The main problem is less that you’re telling the task to continue (which is fine), but that you’re returning. When you “return” from a method, you exit it immediately, and thus nothing in the method that follows that “return” is executed.

So it’s a good idea to return “Task.cont”–but not to do so where you currently have it.

I think that what you suggested in your most-recent post–if I’m reading that correctly–is about right. That is, I’d suggest instead just having the return-statement occur near the end of the method, or at any other point at which you want the method to end. (For one thing, your return-statement after checking “dt > .20” can stay.)

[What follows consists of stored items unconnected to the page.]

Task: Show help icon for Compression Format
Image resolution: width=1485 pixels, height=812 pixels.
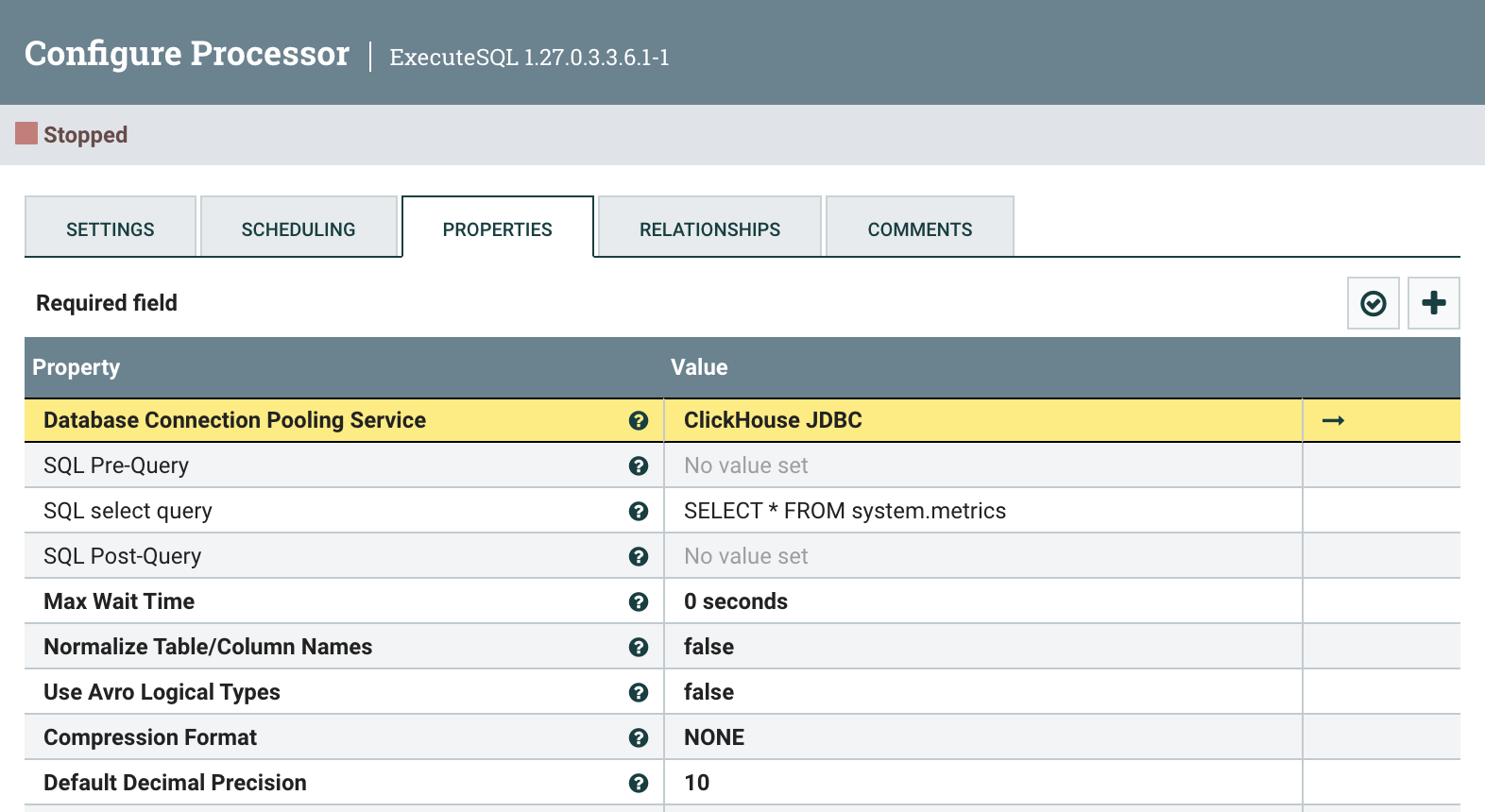Action: 639,737
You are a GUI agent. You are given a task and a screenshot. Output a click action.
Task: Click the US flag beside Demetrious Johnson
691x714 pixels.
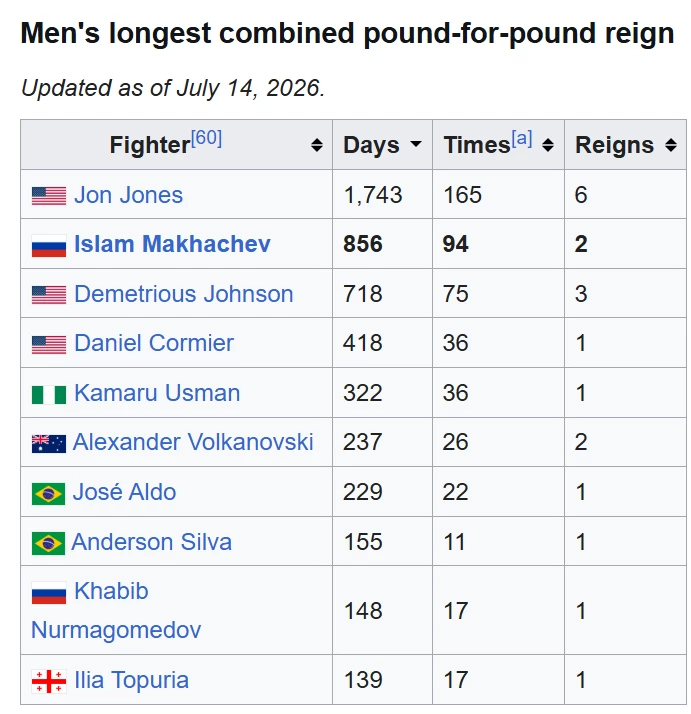tap(49, 295)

(Although I’m a little confused by your mention of “loops”, plural–I only see the one task, so I’m not sure of where else you have in mind to put it?)

Something like this:

def cameraControl(self, task):
		dt = globalClock.getDt()
		if(dt > .20):
			# Exit the method here when the dt is too high,
			# doing nothing more.
			return task.cont

		# All your other code here ...

		# And finally:
		return task.cont

If I may, would you be interested in a few other points that I noticed in your code? They’re nothing that currently affects its functioning (as the “Task.cont” issue does), but they may be useful to learn. (And one of them has the potential to trip you up later, albeit that it’s a fairly unlikely event.)

Ok thank you so much I will implement this!